Very few PHBP-related adverse events were identified, implying transfusion safety. However, blood transfusions suppress the immune system and are associated with a stepwise increase in infectious complications for each unit of PRBC transfused, starting with single-unit transfusions (72). Similarly, a dose–response relationship exists between transfusion and development of multi-organ failure (73). This is a concern given the frequency with which patients in this review received PHBP but little or no in-hospital transfusion, calling into question their need for PHBP transfusion. No study in this review associated PHBP with reduced in-hospital transfusion. However, if administered inappropriately liberally, PHBP may lead to excess morbidity.

To address these various questions, four randomized clinical trials and one cohort study comparing various combinations of blood products and crystalloid are underway (see Table, Supplementary Digital Content 6, ongoing studies, at). If PHBP trauma resuscitation is beneficial, universal provision should be advocated. However, robust evidence is required to justify the clinical, logistical, and financial costs of making PHBP “standard care.” This review demonstrates the lack of such evidence and makes ongoing support for these studies imperative.

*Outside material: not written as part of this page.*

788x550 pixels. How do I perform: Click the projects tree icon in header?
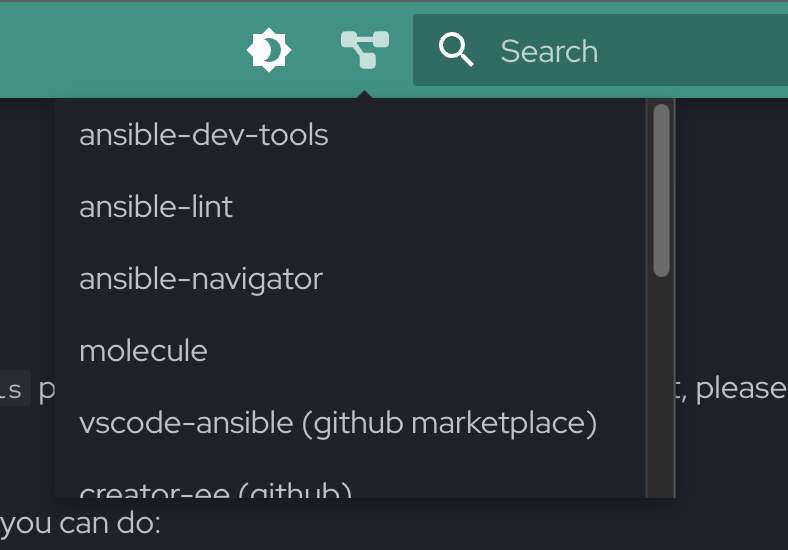pos(364,50)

Military and expedition settings require the consideration of factors specific to austere environments. Although evacuation times in recent operations have typically been short, future conflicts may require prolonged pre-evacuation field and en-route care. These timelines may necessitate PHBP support. Data collection on future operations will be essential to establish the place of PHBP in “Remote Damage Control Resuscitation.”

CONCLUSIONS

The literature reporting PHBP for trauma resuscitation is contradictory and provides only poor-quality evidence. Evidence-based conclusions to guide practice cannot be drawn. While PHBP resuscitation appears logical the potential harms of this practice must be recognized. More rigorous evidence of benefit is required to justify universal adoption. Whether PHBPs improve survival despite these competing risks is unknown. The only satisfactory way to answer this outstanding question of benefit from PHBP-based resuscitation for major traumatic haemorrhage is by randomized controlled trials.